Task goal.
Reproduce the records below line for line, leaving out the pictures.

=== Entries supplied ===

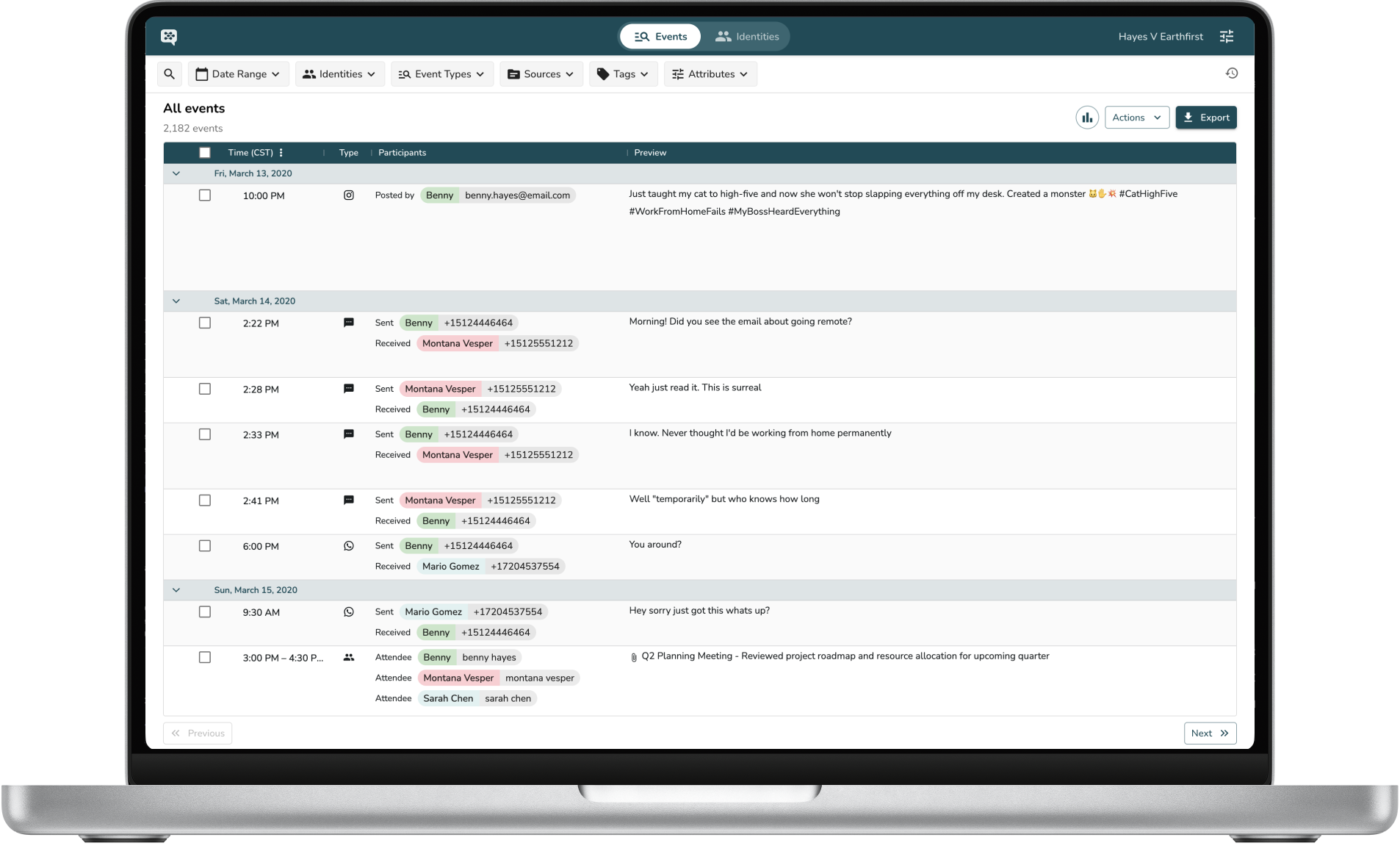This screenshot has height=854, width=1400.
Task: Open the Date Range dropdown
Action: (x=239, y=74)
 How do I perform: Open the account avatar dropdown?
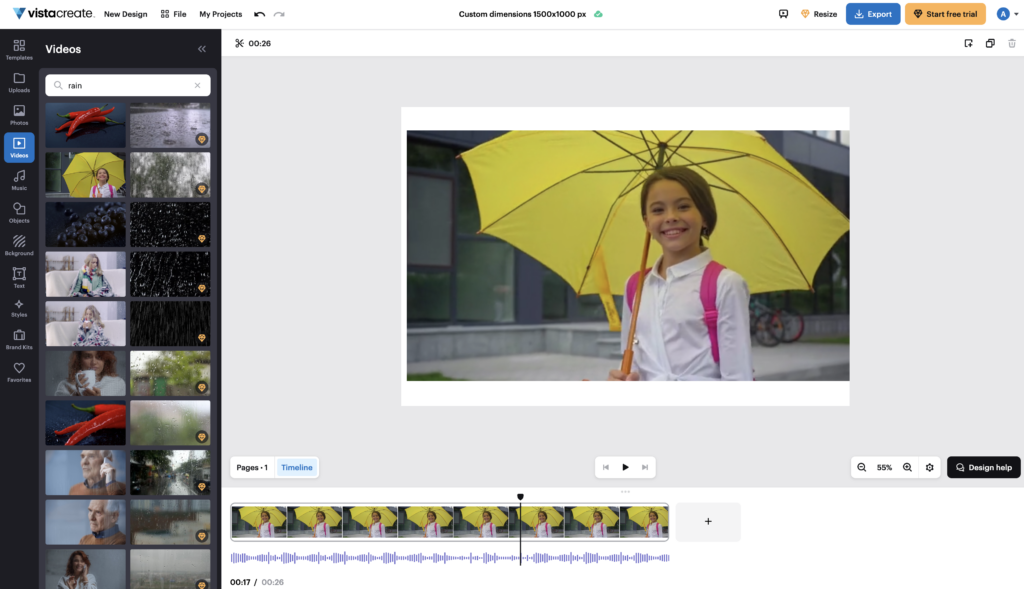point(1006,14)
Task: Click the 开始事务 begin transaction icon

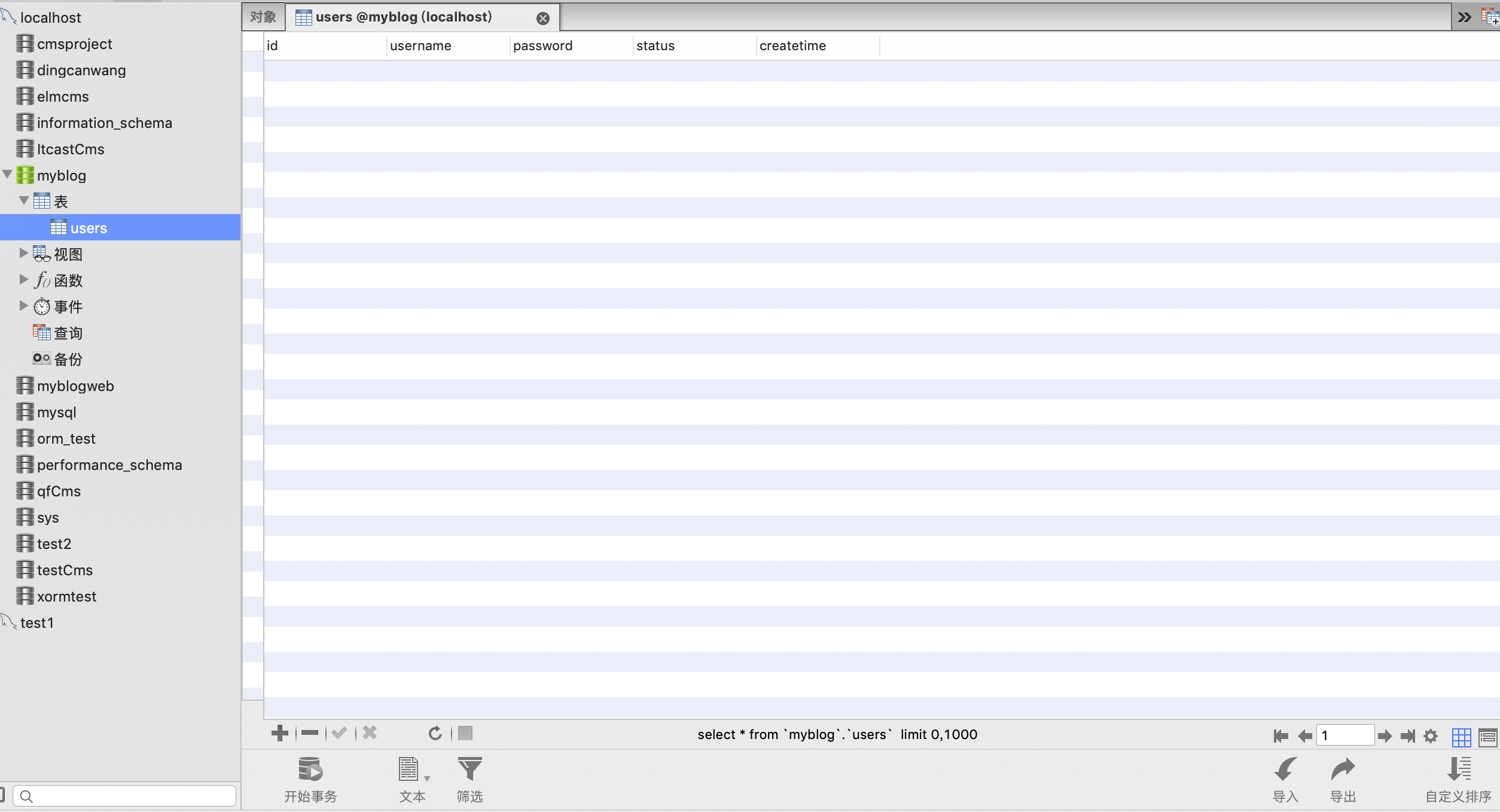Action: [310, 770]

===

The reply.
This screenshot has height=854, width=1400.
Task: Open the Date Range dropdown
Action: (x=239, y=74)
 How do I perform: Open the account avatar dropdown?
point(1006,14)
Task: Click the 开始事务 begin transaction icon

Action: [310, 770]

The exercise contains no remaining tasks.